Grand National 2014: Sam Twiston-Davies on missing winning ride
Jockey Sam Twiston-Davies has admitted to mixed emotions after missing the ride on Grand National winner Pineau De Re at Aintree.
Leighton Aspell partnered the 25-1 shot after Twiston-Davies accepted an offer to ride top weight Tidal Bay for seven-time champion trainer Paul Nicholls.
Twiston-Davies had previously ridden Pineau De Re in six races.
"It's hard to see a horse you've ridden and worked with go and win like that," said the 21-year-old.
"I'm delighted for Leighton Aspell and Dr Newland. He said to me a long time ago that he would win."
Twiston-Davies, who rode Pineau De Re to third at last month's Cheltenham Festival, was one of the early departures in a race in which all 40 runners and riders returned safely, 18 completing the course.
Having been unseated at the eighth fence, the Canal Turn, Twiston-Davies said he ended up talking to a fellow jockey about missing a National winner - Aidan Coleman, who rode Mon Mome in 2008, but was not on board for his 100-1 win in 2009 after switching to stablemate Stan.
"I fell at the Canal Turn. Aidan fell at the next fence. We ended up in the same vehicle on the way back and we had a chat about it," said Twiston-Davies.
"Aidan told me not to worry about it, and that it will make me a much stronger jockey in the future, and that's one thing it definitely will do."
Although Twiston-Davies had told the BBC before the race that Tidal Bay was "no ordinary 13-year-old", the horse would have been the oldest winner of the National for 91 years.
"Tidal Bay was second or third favourite and I was very happy to ride him," said Twiston-Davies, who has been booked regularly by Nicholls in recent months, prompting speculation about a more formal long-term alliance.
"He got into a lovely rhythm but everyone is jockeying for position at the Canal Turn.

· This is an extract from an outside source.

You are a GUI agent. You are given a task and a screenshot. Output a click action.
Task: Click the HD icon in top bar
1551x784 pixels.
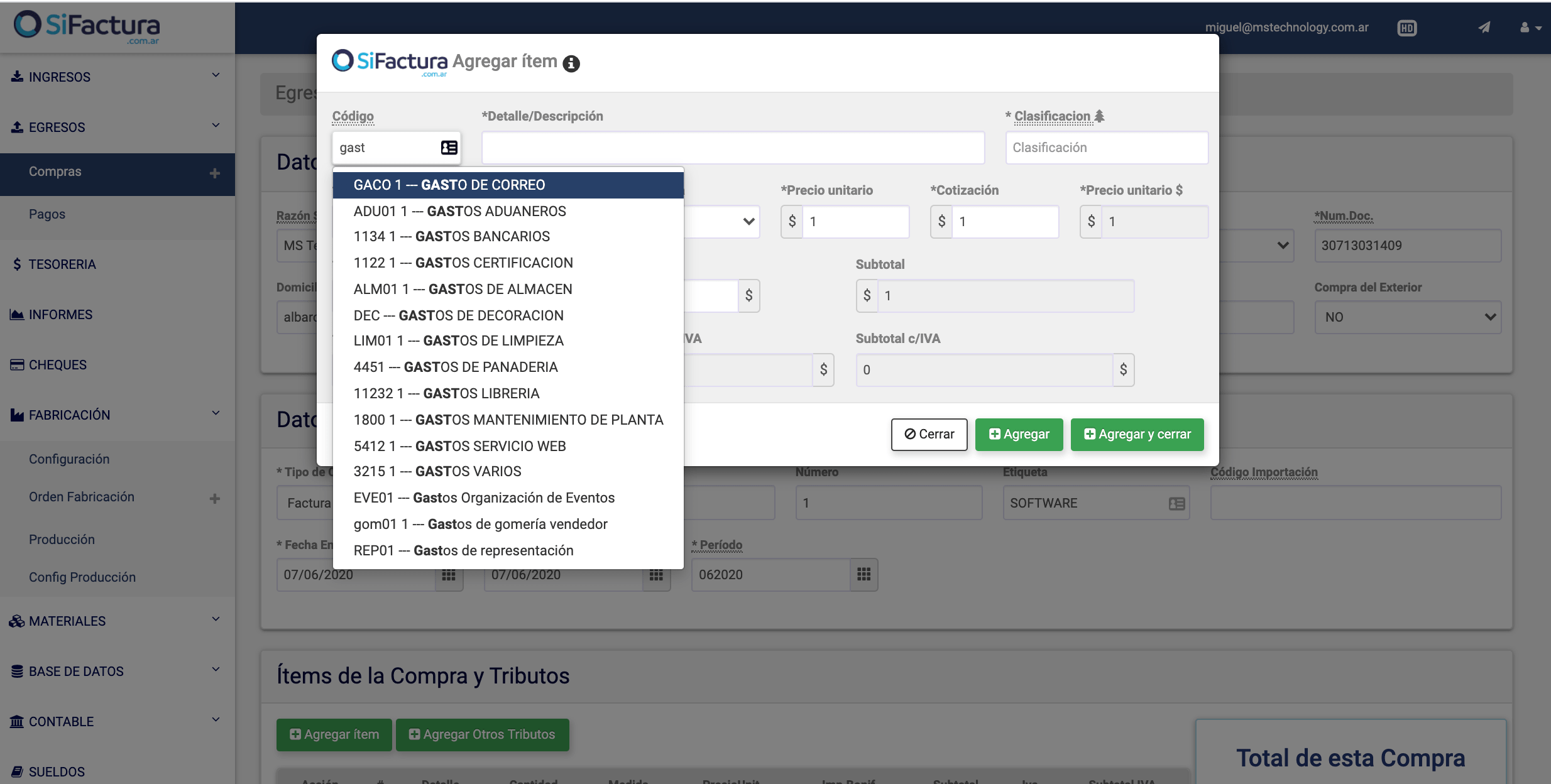[1406, 28]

One fell in front of me, and I had nowhere to go."
Of the winner, he added: "Pineau De Re's run at Cheltenham was very solid and he came here with a good each-way chance."

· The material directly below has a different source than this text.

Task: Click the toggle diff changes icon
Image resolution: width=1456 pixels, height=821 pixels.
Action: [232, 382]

Until May last year, the French-bred gelding was with Philip Fenton, an Irish trainer who is facing a drugs inquiry.
Fenton faces a court hearing next month after being charged with possessing banned substances, including anabolic steroids, following an Irish Ministry of Agriculture visit in January 2012.
The horse passed three post-race dope tests - at Thurles in October 2011 and January 2013, and at Downpatrick three months later - before moving to Newland's Worcestershire yard in 2013.

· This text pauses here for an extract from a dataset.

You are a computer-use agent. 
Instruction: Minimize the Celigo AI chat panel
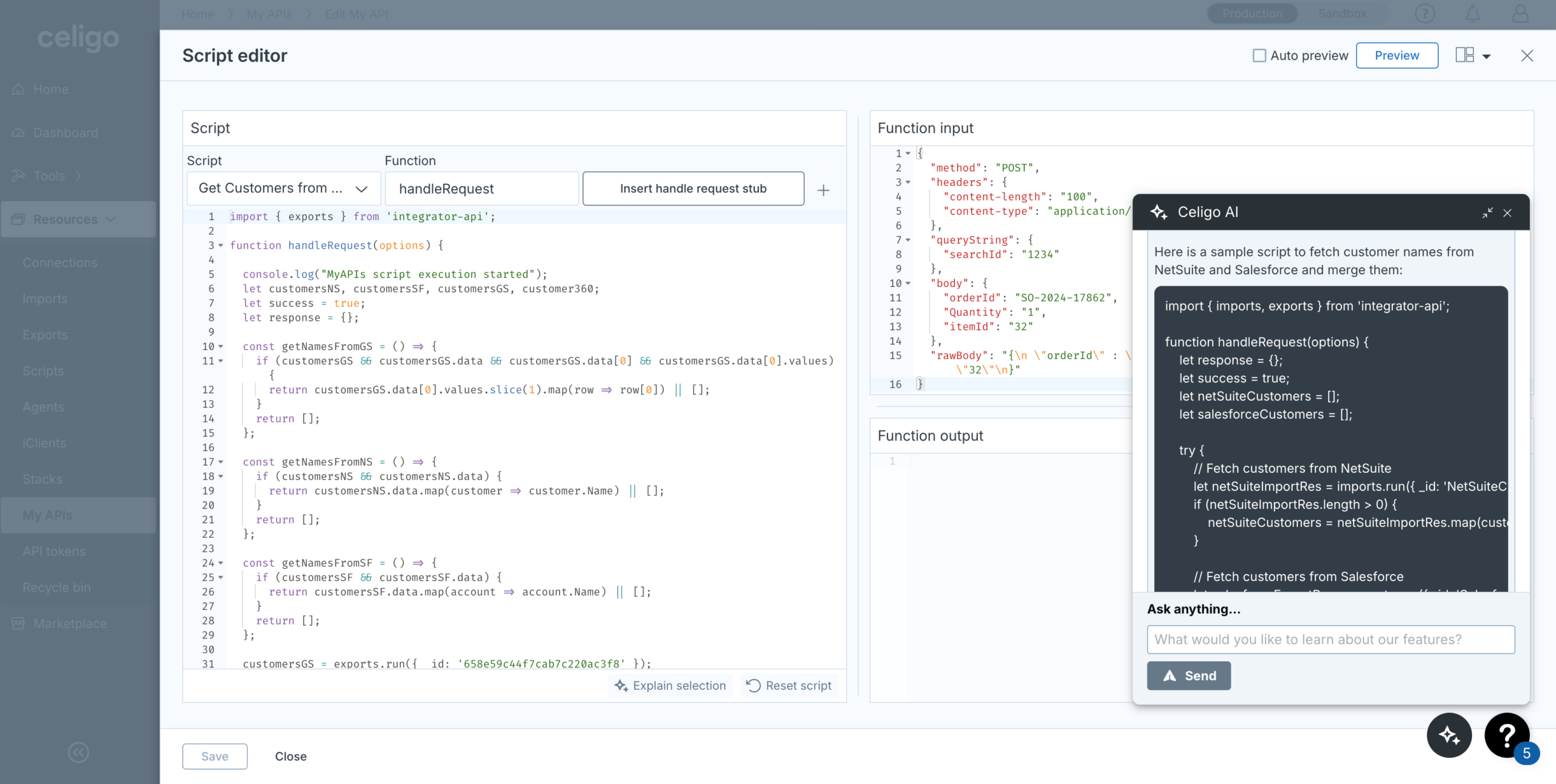pos(1487,213)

An in-competition test at Market Rasen last July returned negative as did another test carried out during an unannounced visit to Newland's stable in October.
"The horse came from Philip Fenton and I only really spoke to him for some advice on travelling the horse as the horse is a bit of a worrier," said Newland.
"He was very helpful but I haven't had much discussion with him."